At first blush, the situation in Egypt seems to call for support of the protesters over a suppressive Mubarak regime, a similar situation to what transpired in Iran in 2009. There are some distinct differences, however. In 1979, the Shah was viewed by the people of Iran as an oppressive dictator. He was toppled and a far worse regime filled the void, led by Ayatollah Khomeini and the Mullahs. In 2009, Iranian youths rose up for freedom, to be released from the theocratic regime.

Here, in 2011, the Mubarak regime is certainly oppressive and the inclination is for people to view these protests through a lens similar to what happened in Iran two years ago.
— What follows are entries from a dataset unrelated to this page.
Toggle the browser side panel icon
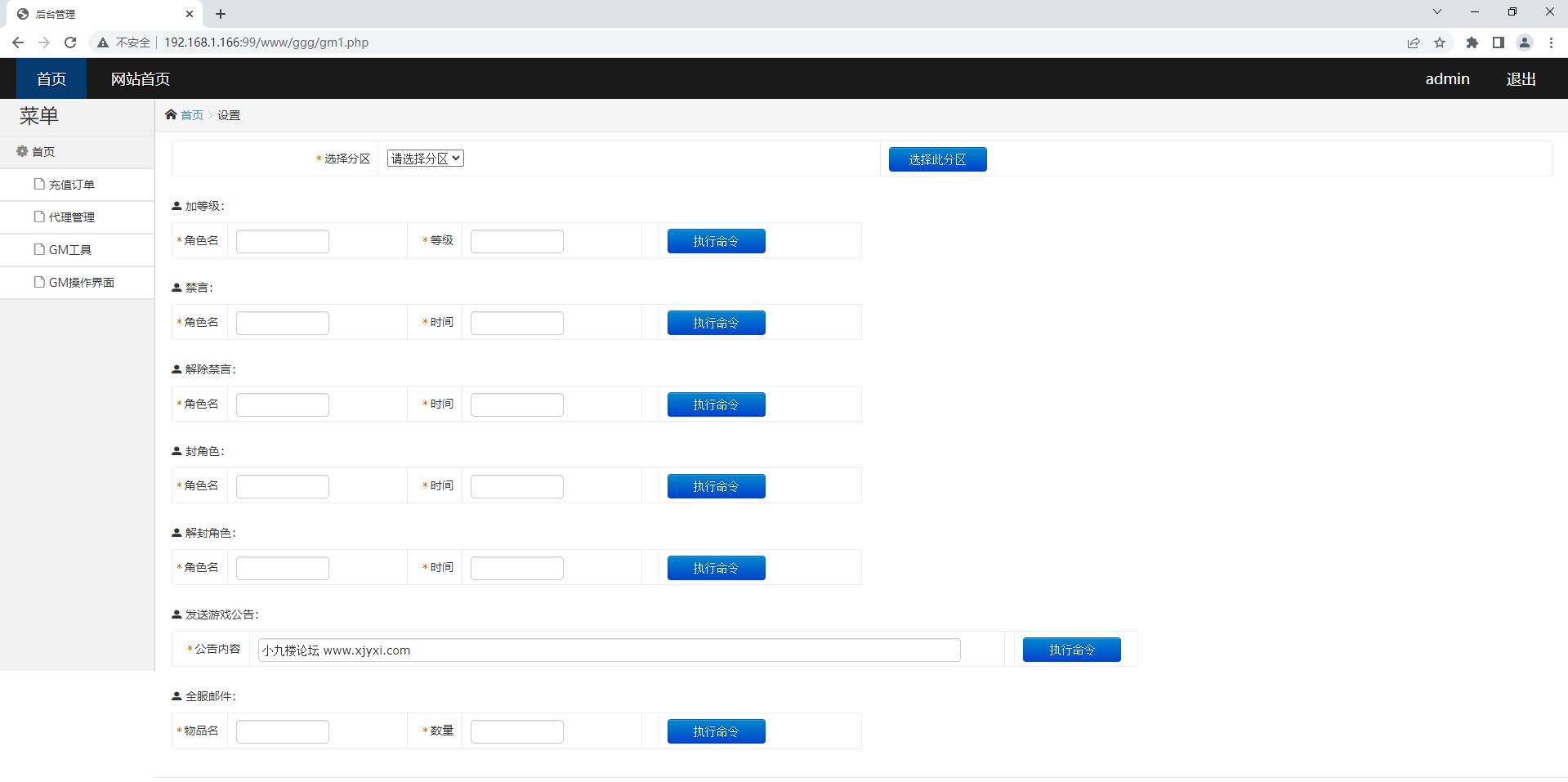This screenshot has height=782, width=1568. point(1498,42)
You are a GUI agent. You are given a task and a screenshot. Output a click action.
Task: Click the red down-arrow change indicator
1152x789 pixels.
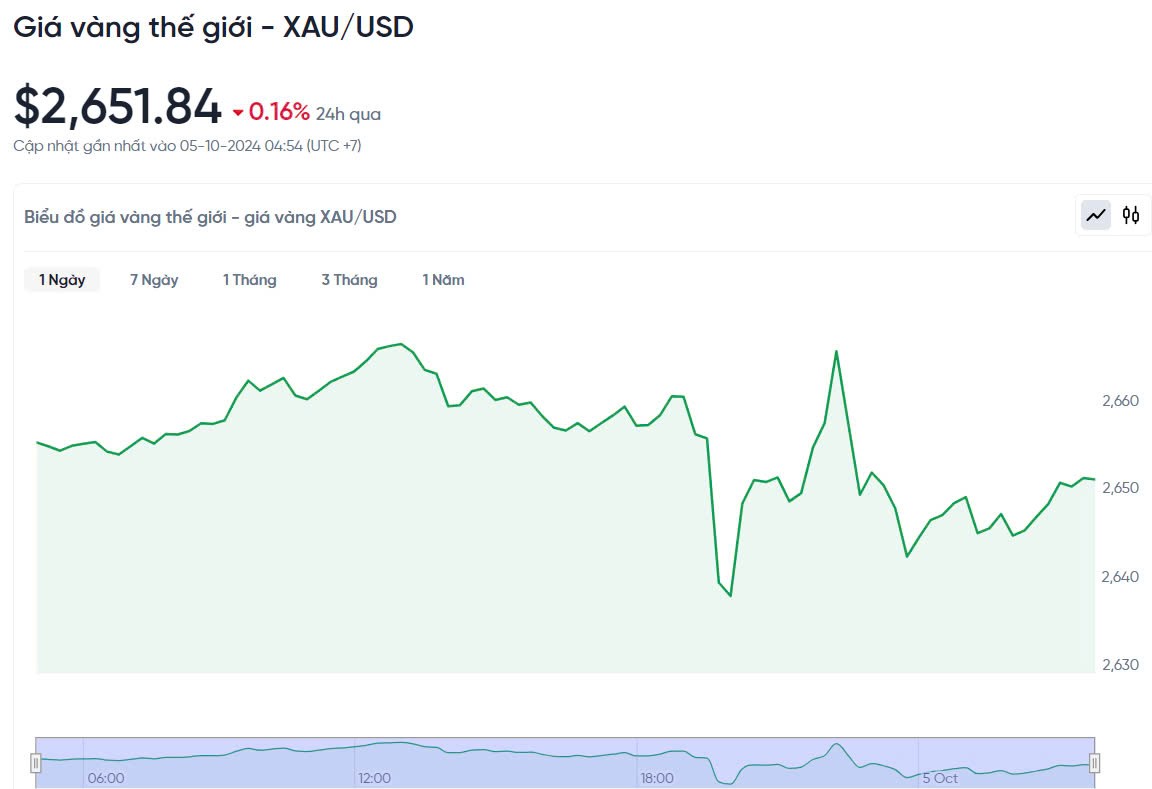tap(238, 113)
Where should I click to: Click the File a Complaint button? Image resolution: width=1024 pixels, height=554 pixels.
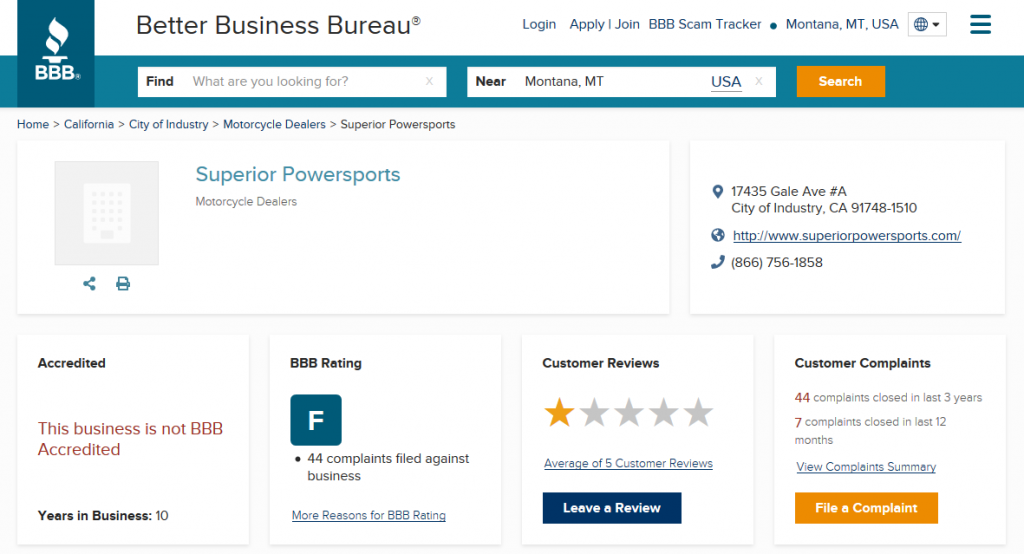click(866, 508)
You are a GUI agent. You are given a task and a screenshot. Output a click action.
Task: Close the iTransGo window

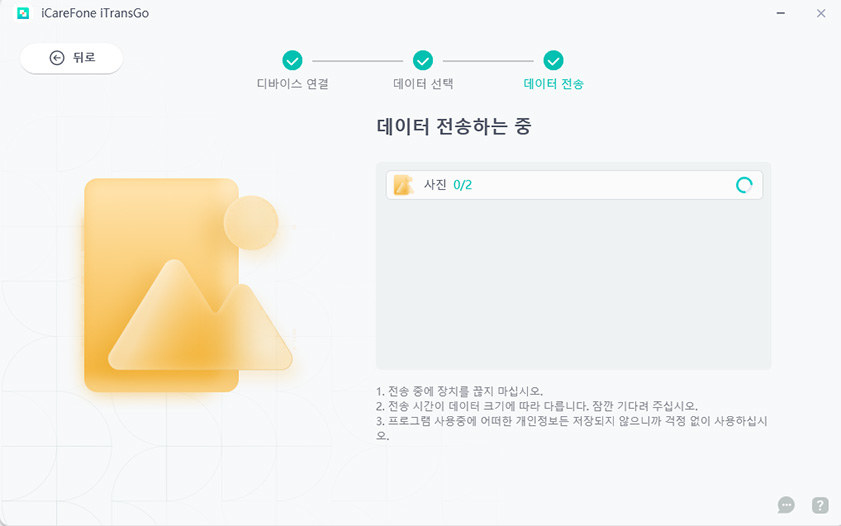pyautogui.click(x=820, y=13)
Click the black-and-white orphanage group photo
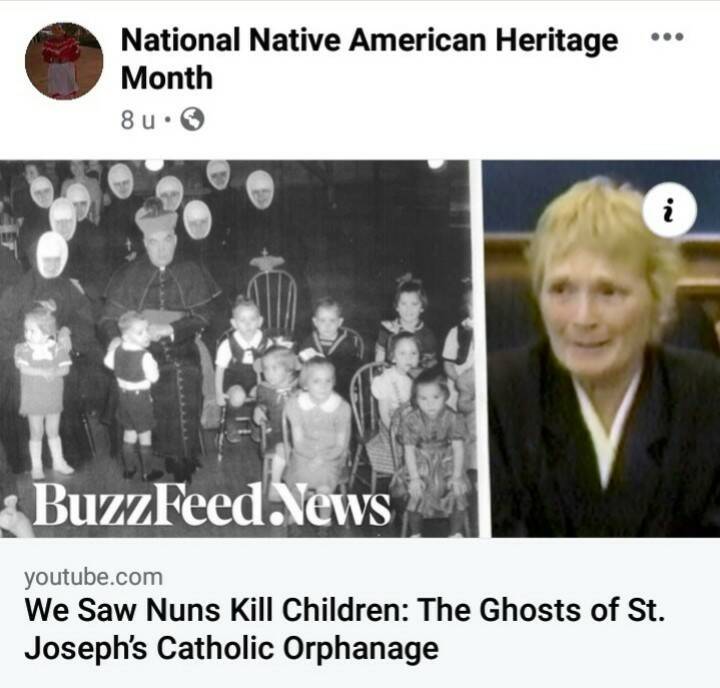The image size is (720, 688). (239, 349)
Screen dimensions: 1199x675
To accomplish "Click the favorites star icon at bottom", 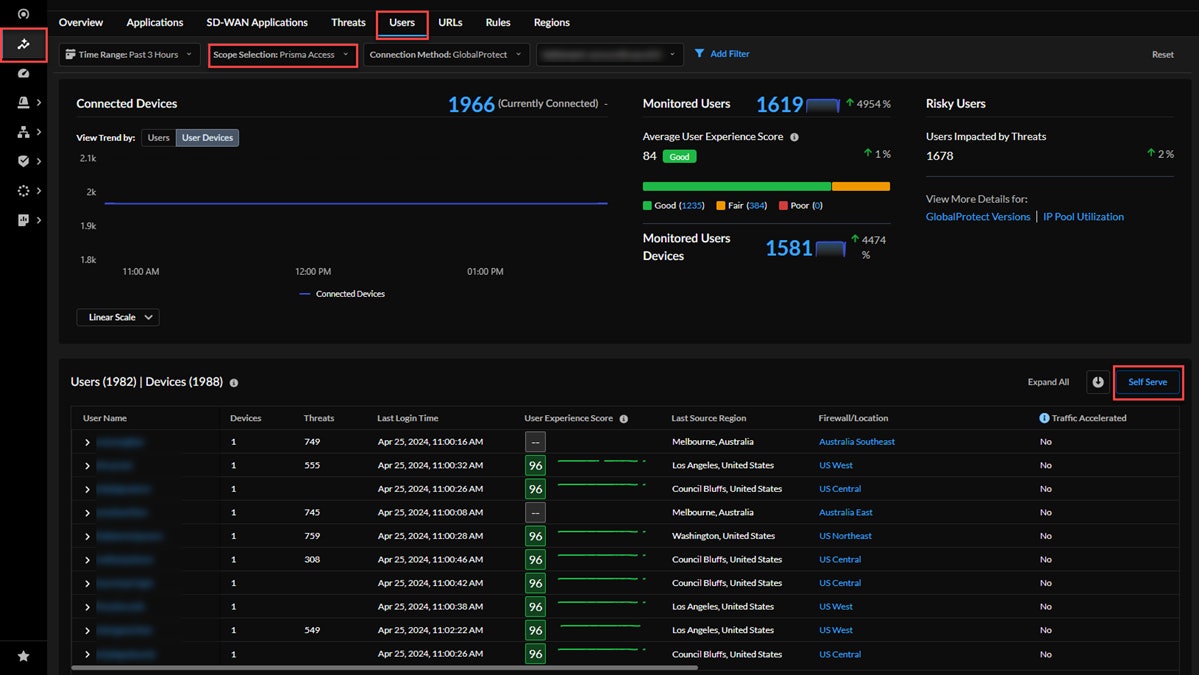I will [23, 656].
A problem with that thinking is that the Muslim Brotherhood has announced that it supports the Egyptian protesters.

Via Jerusalem Post:
The outlawed Muslim Brotherhood also expressed support for the demonstrations, raising the prospect that members of Egypt's largest and best-organized opposition group could join Friday's demonstrations in mass. If they do, it could swell the numbers on the streets significantly. But the group has stopped short of an outright call for its backers to turn out.

The Muslim Brotherhood called on its website for protests to remain peaceful. It also called for new parliamentary elections under judicial supervision, the introduction of far-reaching reforms and the lifting of emergency laws in force since 1981.
The Brotherhood is the Sunni equivalent of the Shiite Mullahs in Iran and would be far more dangerous to world stability than Mubarak's regime. The Muslim Brotherhood seeks an Islamic caliphate and the resurrection of the Ottoman Empire.

The Egyptian protests may more closely resemble Iran in 1979, not 2009.

Another prominent figure has publicly announced that he would help to LEAD the protests - Former International Atomic Energy Agency (IAEA) head Mohammed ElBaradei:
...the grass roots protest movement was getting a double boost likely to energize the largest anti-government demonstrations Egypt has seen in years. Mohammed ElBaradei, a Nobel peace laureate and the country's top pro-democracy advocate, was returning to the country Thursday night and declared he was ready to lead the protests. The country's largest opposition group — the fundamentalist Muslim Brotherhood — also threw its support behind the demonstrations.
Once again, another Nobel Prize winner has some disturbing allegiances.

Read it all.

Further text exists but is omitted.